0

So recently I was searching on command line tools that perform fast search and I stumbled upon a lot . Out of those it is my understanding that Ag is reportedly faster than grep, ack, and sift. With grep being the slowest.

now I have 300.000 strings on a file and I try to find which strings have a specific substring and return them back.

time grep 'substring' file.txt

real    0m0.030s
user    0m0.009s
sys     0m0.008s

.

time ag 'substring' file.txt ----> 5 secs

real    0m0.083s
user    0m0.038s
sys     0m0.014s

Am I doing something wrong , or ag is not used the way I am trying to use it?

RetroCode
  • 342
  • 5
  • 14
  • One key consideration here is that these two command line invokations don't actually do the same thing. The `ag` invokation does case-insensitive matching *and* counts lines; the `grep` one does neither. – Thomas Orozco Sep 25 '16 at 22:21
  • @ThomasOrozco but ag is described as a "faster alternative to grep" .. If the function of ag is different to that of grep.. then ag is faster on what ? – RetroCode Sep 25 '16 at 22:36
  • 3
    Ag is designed for searching code bases. It's faster than grep there because it's more efficient at locating files that should be searched and processing them in aggregate, etc. In other words grep and Ag are different tools meant for different purposes.
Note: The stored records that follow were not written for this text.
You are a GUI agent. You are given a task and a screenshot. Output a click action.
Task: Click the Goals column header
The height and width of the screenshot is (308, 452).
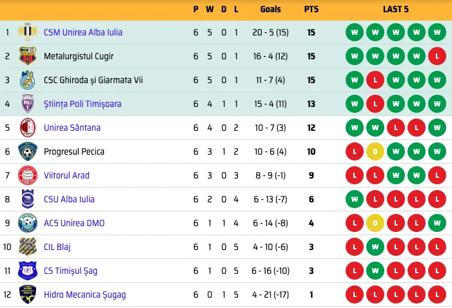click(x=271, y=10)
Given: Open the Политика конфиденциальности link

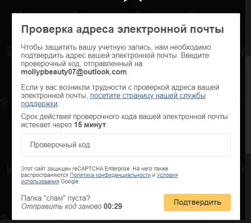Looking at the screenshot, I should pyautogui.click(x=110, y=175).
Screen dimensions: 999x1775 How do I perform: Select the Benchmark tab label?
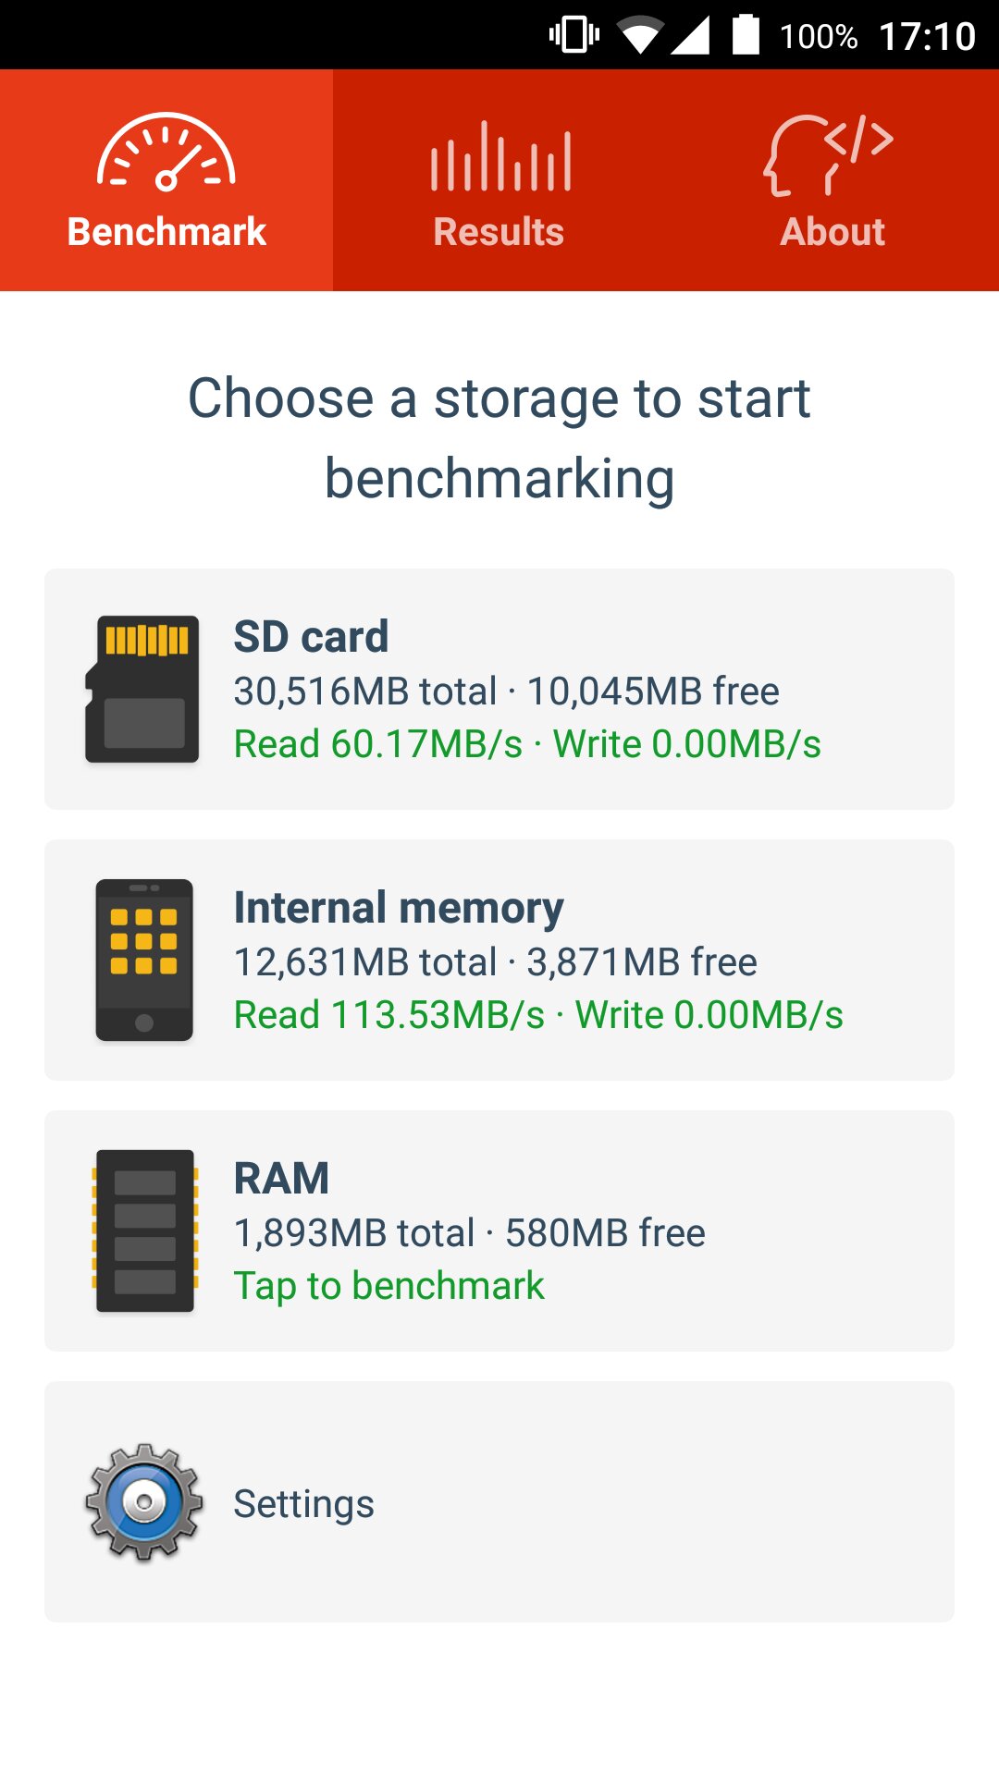click(x=167, y=231)
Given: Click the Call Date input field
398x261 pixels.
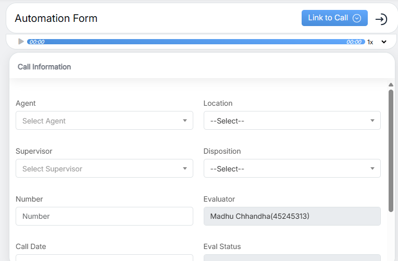Looking at the screenshot, I should tap(104, 257).
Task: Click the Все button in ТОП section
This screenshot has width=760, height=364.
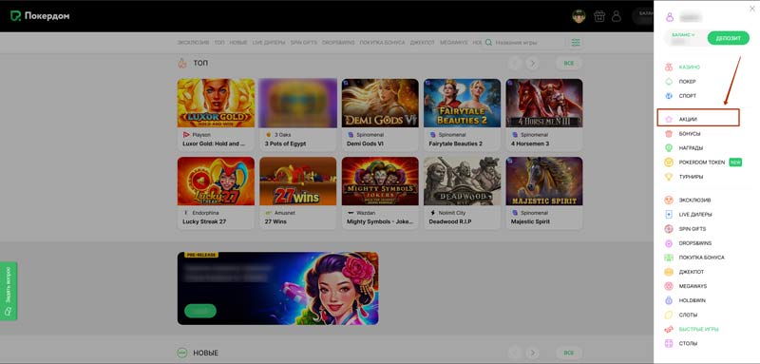Action: pos(569,63)
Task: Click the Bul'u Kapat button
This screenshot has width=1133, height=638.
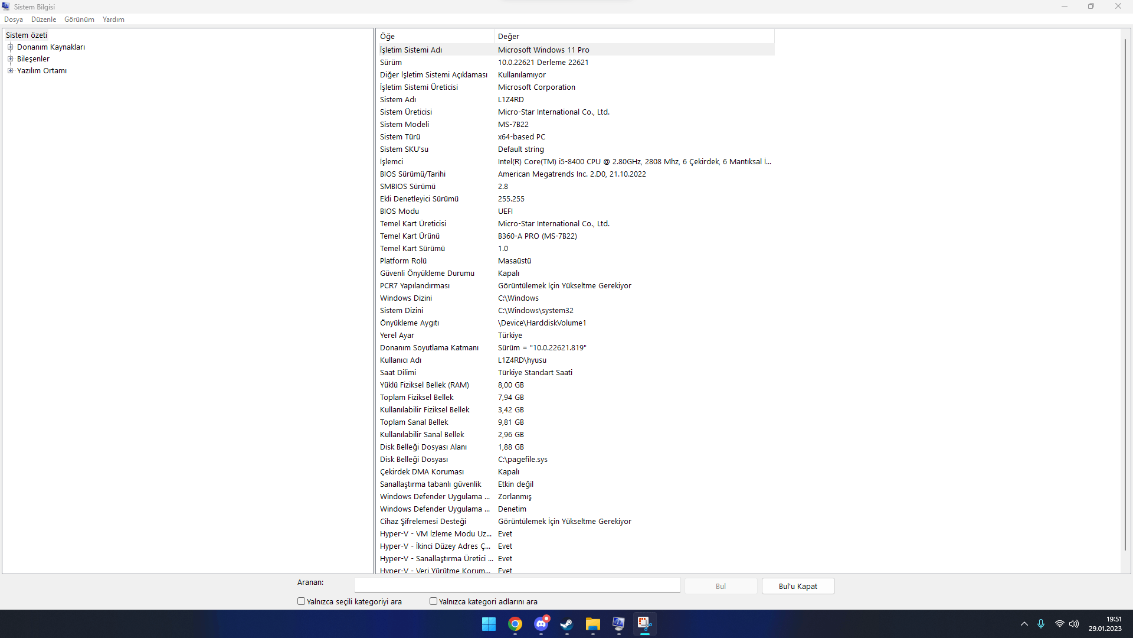Action: pos(798,586)
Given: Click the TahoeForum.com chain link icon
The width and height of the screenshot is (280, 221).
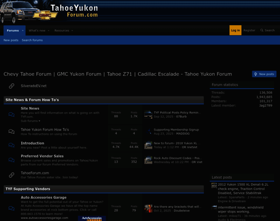Looking at the screenshot, I should pos(11,175).
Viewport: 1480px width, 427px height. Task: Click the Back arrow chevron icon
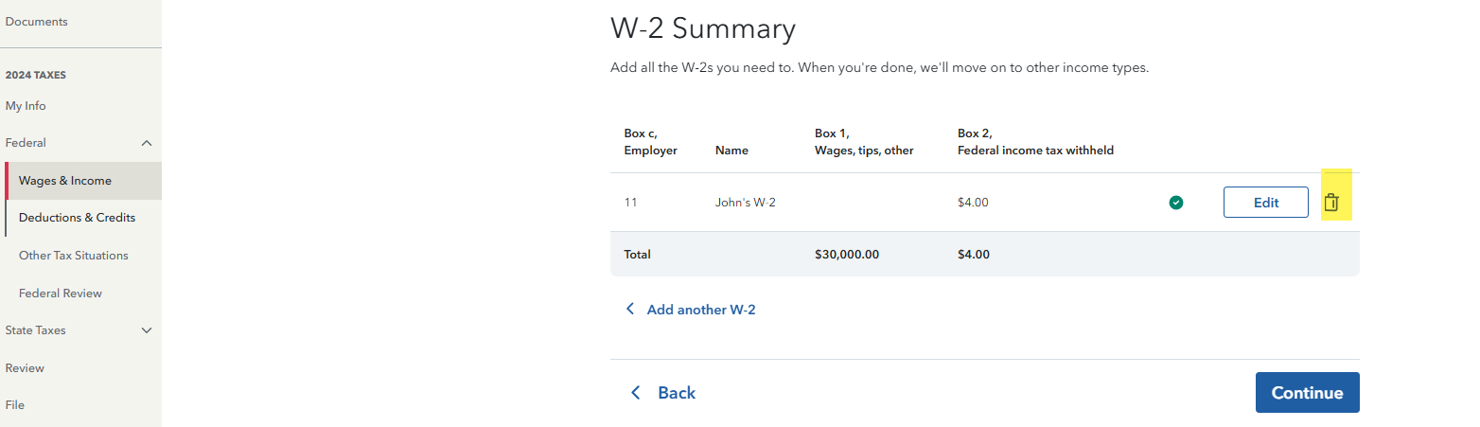point(636,393)
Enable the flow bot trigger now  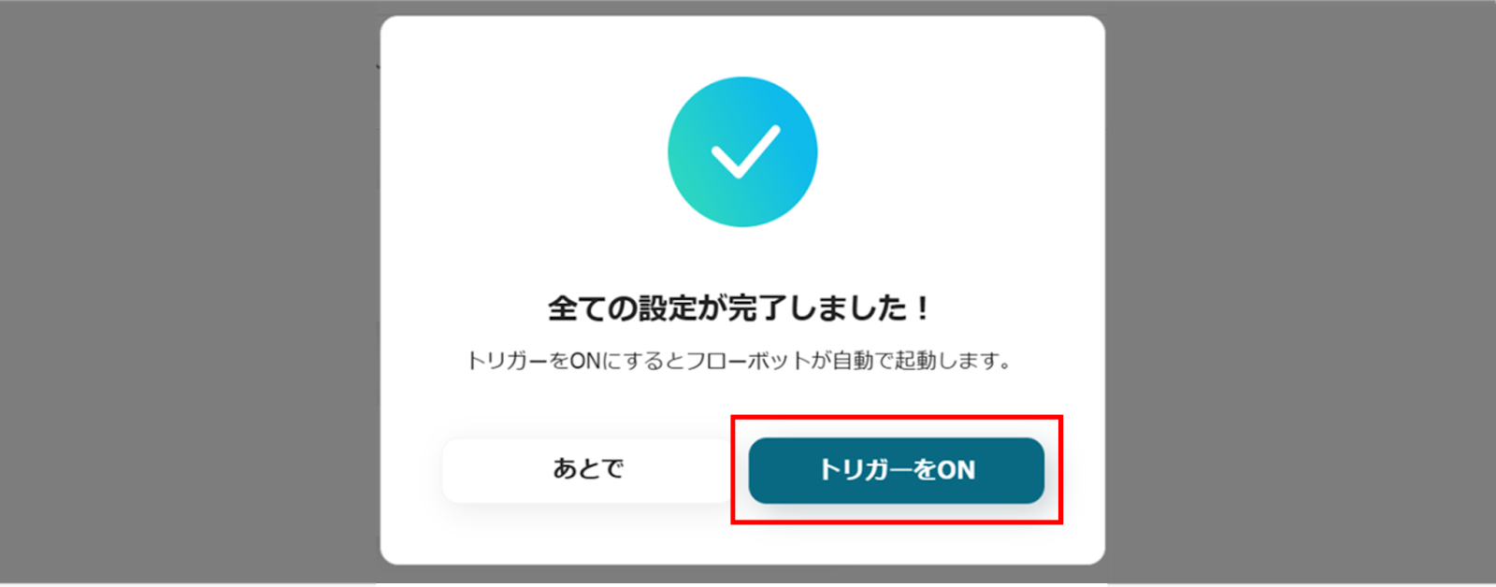click(x=896, y=470)
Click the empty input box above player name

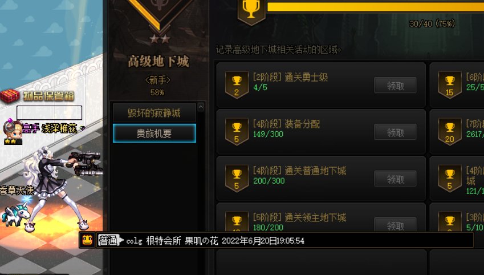click(50, 112)
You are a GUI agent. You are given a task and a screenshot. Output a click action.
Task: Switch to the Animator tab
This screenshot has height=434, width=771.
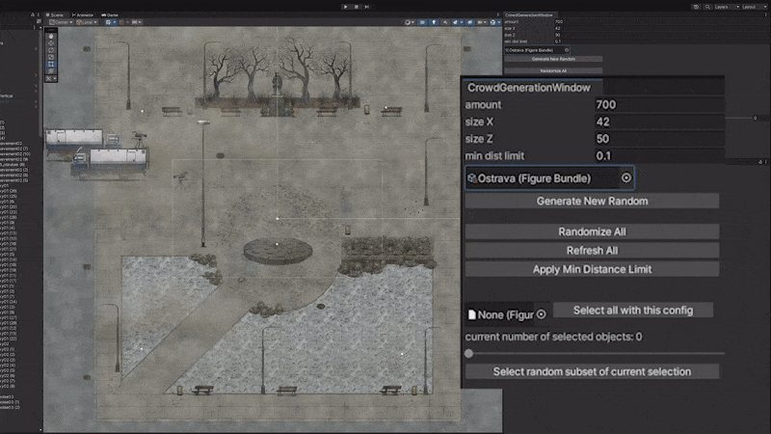point(83,14)

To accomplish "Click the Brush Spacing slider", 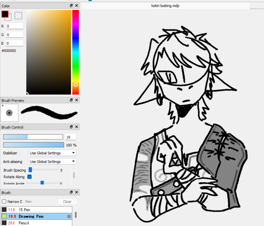I will 44,170.
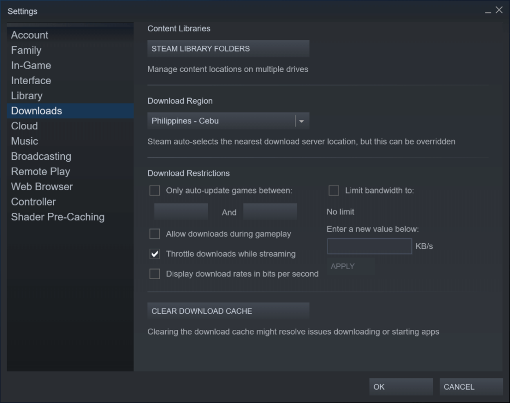The image size is (510, 403).
Task: Open Cloud settings
Action: pos(24,126)
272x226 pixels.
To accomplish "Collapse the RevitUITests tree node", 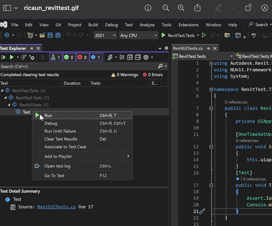I will 10,105.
The contrived example you provided is simply one where grep shines and Ag doesn't. There's a lot to be said about this topic, and there really isn't a short answer. [This blog post](http://blog.burntsushi.net/ripgrep) (which focuses on another tool: `rg`) is a good investigation of the complexity of determining what "faster" means. – Thomas Orozco Sep 25 '16 at 23:01

1 Answers1

0

Grep is really efficient. However, even if Ag is faster on one system, it all comes down to which package and distribution you are using.

This, if you are using 64 bit on grep (on a Cygwin package), you can utilize more memory on the system. It could be that Ag has a package that is using less resources.

I would recommend using the parallel command, which allows you to specify how many processes per core to use and speed things up.

DomainsFeatured
  • 1,426
  • 1
  • 21
  • 39